Does IT remain a strategic force for business, or is it just another tool for business to use?

Undoubtedly it is a strategic force. Any businessperson who discounts technology today, simply because we had a technology bust three years ago, is living in fool’s paradise. Technology will continue to march on, and intelligent companies will continue to face these two questions:

  • How is technology making new things possible?
  • Are things that we used to do, now obsolete?

These are both strategic questions.

Prabhu Guptara,
UBS Executive Learning Center
Wolfsberg, Switzerland

In my view, the strategic value of Information Technology (IT) results from both the tools that are used and the ingenuity with which those tools are applied.

It is often possible to beat a rival using inferior tools, if the genius of application is sufficiently superior.

However, the longer a tool or technology is available, the harder it becomes to use the tool or technology with more ingenuity than your competitor. But that does not eliminate the possibility that it can be done. A smart organization strives to use the existing IT tools better than the competition, while it actively seeks out new IT tools that the competition has not yet discovered or applied. This is where the advantage of continued R&D spending comes in.

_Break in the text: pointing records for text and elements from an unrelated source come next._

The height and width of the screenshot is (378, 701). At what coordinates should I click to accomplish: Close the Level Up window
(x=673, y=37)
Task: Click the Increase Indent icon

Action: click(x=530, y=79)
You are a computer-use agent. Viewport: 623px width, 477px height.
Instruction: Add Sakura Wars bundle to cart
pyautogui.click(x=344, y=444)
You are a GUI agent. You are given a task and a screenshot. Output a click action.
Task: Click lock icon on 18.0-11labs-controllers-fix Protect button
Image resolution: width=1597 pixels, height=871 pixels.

It is also important to point out that Information Technology (IT) is not really a “tool,” it is a concept. The collection of tools referred to as “IT” is constantly in flux and constantly undergoing evolutionary change. Paradigm shifts come with revolutionary changes.

The article mentions the analogy to railroads. Did organizations look at the railroads as a tool, or did they look at railroads as the currently available manifestation of the concept of “transportation”? Those that viewed the railroads as “transportation” were probably early adopters of the next paradigm shift: air travel. Those that viewed the railroads as “just another tool” were probably left behind.

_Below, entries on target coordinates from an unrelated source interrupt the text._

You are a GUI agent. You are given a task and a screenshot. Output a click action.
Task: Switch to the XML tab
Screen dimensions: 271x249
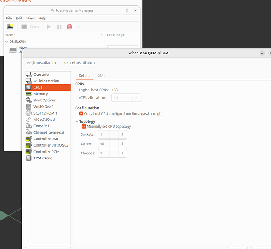(x=101, y=76)
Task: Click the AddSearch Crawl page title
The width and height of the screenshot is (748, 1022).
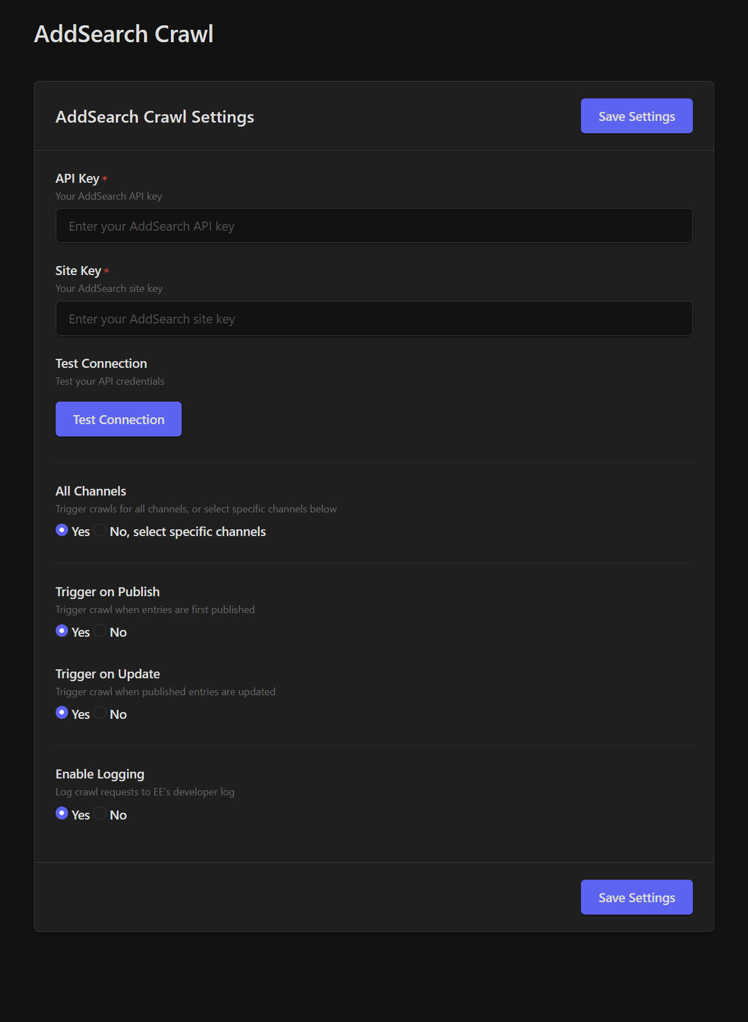Action: (124, 34)
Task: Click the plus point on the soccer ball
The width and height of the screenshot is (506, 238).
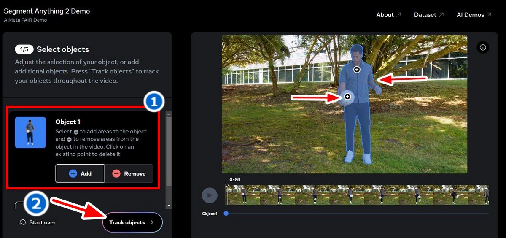Action: click(347, 97)
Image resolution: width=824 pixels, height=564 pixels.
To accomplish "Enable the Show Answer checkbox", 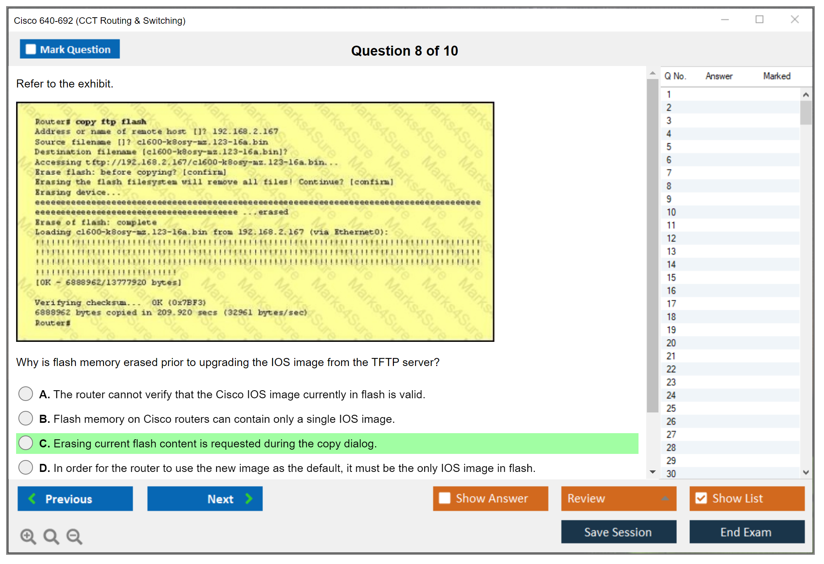I will tap(444, 498).
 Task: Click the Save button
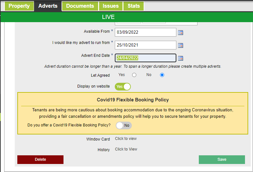(222, 159)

To conclude, IT is indeed “just another tool.” However, the application of IT does provide a strategic force for a business to move forward–when it is applied with the right spirit of ingenuity and willingness to change.

Chris Geiss
President, Software Strategies & Solutions, Inc.
Huntington, NY

The information function in a business should be a mixture of commodity software and constantly evolving custom software that will allow increasing efficiency in performing the core business function and the creation of new competitive advantages in the company. Regarded from this perspective, the information system of a business is an important strategic and competitive tool because it enhances the core strengths of a successful company above the abilities of a competitor.

It is true that today many information functions can be classified as commodity items. Much of this is due to the development of standards that allow interactions to occur more easily. Another reason is that there are basic business functions that are nearly the same in all businesses and are or can be accomplished by the same methods from business to business. It can be argued, however, that in the case of the core business functions the software of competitors should be different.

A business is a group of people who have banded together to produce goods and/or services that other people want to utilize. An information system is a tool that allows this group of people to accomplish their individual tasks in an efficient manner and (in a successful company) in a way that is better than what is found in the competition. If the core business is run on a commodity group of software packages, how can one company more efficiently utilize the time and activities of its people than its competitor? All companies would have the ability to match business models with the most successful competitor, especially if they utilize the same software consulting company.